Frequently Asked Questions
Should I wash newborn clothes before the first wear?
Yes. Washing baby clothes before first use because newborn skin is sensitive and you do not know who handled the clothing beforehand. One gentle cold wash is enough.
What is the best detergent for baby clothes?
A fragrance-free, dye-free, hypoallergenic detergent. Cleveland Clinic notes that fragrances and dyes are common skin-irritation triggers and can worsen eczema, so a short, boring ingredient list beats a "baby"-branded label. Use less than the bottle suggests and add an extra rinse.
Can I wash baby clothes with the rest of the family's laundry?
For most babies, yes. Many parents wash baby clothes with the family load without any problem, and only switch to a milder detergent if the baby shows signs of skin irritation.
Should I use hot or cold water to wash baby clothes?
Cold. Cold water protects color and fit, prevents shrinkage, and cleans everyday laundry well. Roughly 90 percent of a washer's energy goes to heating water, so cold also saves energy.
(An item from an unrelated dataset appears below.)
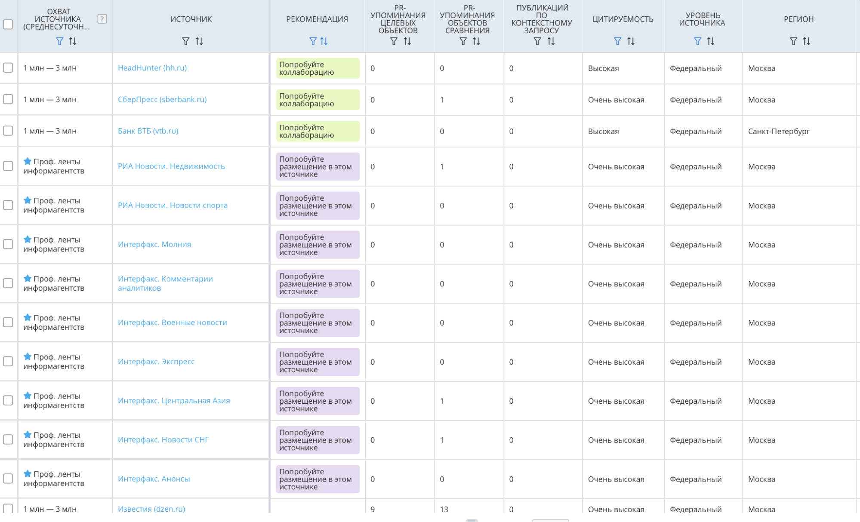Viewport: 860px width, 522px height.
Task: Click recommendation badge in HeadHunter row
Action: (x=317, y=68)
How do I get stains out of baby clothes?
Act fast. Rinse or wipe the stain while it is fresh, then soak the item in water and detergent before washing. Fresh and soaked beats harsh and late.
Can I use fabric softener on baby clothes?
It is best to skip it. Fabric softeners and dryer sheets can leave residue, reduce absorbency, and irritate sensitive skin, and dryer sheets can reduce the flame resistance of sleepwear. Cold washing and gentle drying keep organic cotton soft without it.